Наружка | страница 31
— Здесь все нормально?
— Мои остались спать в военкомате, твои тут.
— Тогда порядок, — успокоился Соломатин.
И вдруг понял, что не знает, как поступить дальше: распрощаться с Иваном или пригласить с собой в кафе? И то, и другое несет в себе неловкость — если не перед ним, так перед Катей. Лучше, если бы Иван сам извинился и исчез в гостинице. Но он продолжал медлить.
Инициативу в свои маленькие руки взяла Катя.
— Все? — посмотрела она на Бориса. Помахала Ивану: — Мы почти на задании. Но вернемся. Едва отошли, поинтересовалась:
— Чего он так смотрел на меня, будто я не взяла с негр налог на прибыль?
— Его жена — моя первая любовь. Или теперь уже симпатия. Или, скорее всего, просто память о детстве, — не зная почему, признался Борис.
— И эта тайна всем троим известна?
— Само собой.
— Она не мешает вам дружить? — Соломатин лишь вздохнул. Первое время после прихода Черевача в налоговую полицию они виделись довольно часто, но потом стали не то что тяготиться друг другом, а испытывать определенные неудобства. Тут еще однажды в столовой столкнулись с Людмилой. Когда Черевач оформлялся в Департамент, она была в отпуске. Людмила ошалело взглянула на них.
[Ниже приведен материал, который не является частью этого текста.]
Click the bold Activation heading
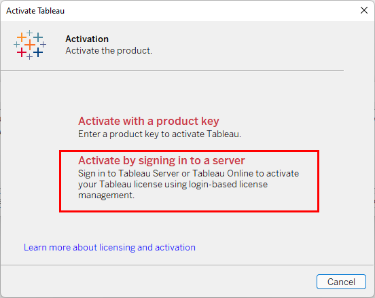Image resolution: width=375 pixels, height=298 pixels. (87, 39)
— Иван Черевач, капитан налоговой полиции, — представился Иван.
Люда столь недоверчиво посмотрела, но не на него, а на Бориса, что тот улыбнулся: да, это так.
— Мы на диете или будем кушать? — вывела ее из оцепенения раздатчица.
Люда села за другой столик. Но несколько раз оглянулась словно не веря своим глазам.
Ни Борис, ни Иван не завели о ней разговор, выводя ее как бы за рамки своих отношений. Что ж, мужчины нередко предают женщин ради своих интересов.
Но, к сожалению, существовала еще и Надя, и хотя они старательно не касались и ее, легче и спокойнее оказалось ограничить свои встречи. На счастье, «физики» переехали в новое здание, осели там и почти исчезли из поля зрения Бориса.
Так что чем реже встречался теперь Борис с Иваном, тем, на удивление, более искренними становились их рукопожатия. И если отвечать на вопрос Кати — то нет, тайная явь не мешала их дружбе. Другое дело, что и дружба становилась все призрачнее, уступая место деловым, служебным отношениям, не лишенным в то же время юношеской романтичности.
Соломатин как-то набрался смелости и заикнулся Моржаретову насчет Людмилы — ее связь с криминальной структурой просчитывалась даже дилетантом. Но начопер резко оборвал — не твое, не лезь.
Не лезть так не лезть, это еще лучше. Он и спрашивал, чтобы не носить тяжкий груз на душе. Если бы еще не встречаться с ней. А то каждый раз, увидев ее, статную и царственную, начинал чувствовать сердце. Его-то не остановишь, ему не прикажешь.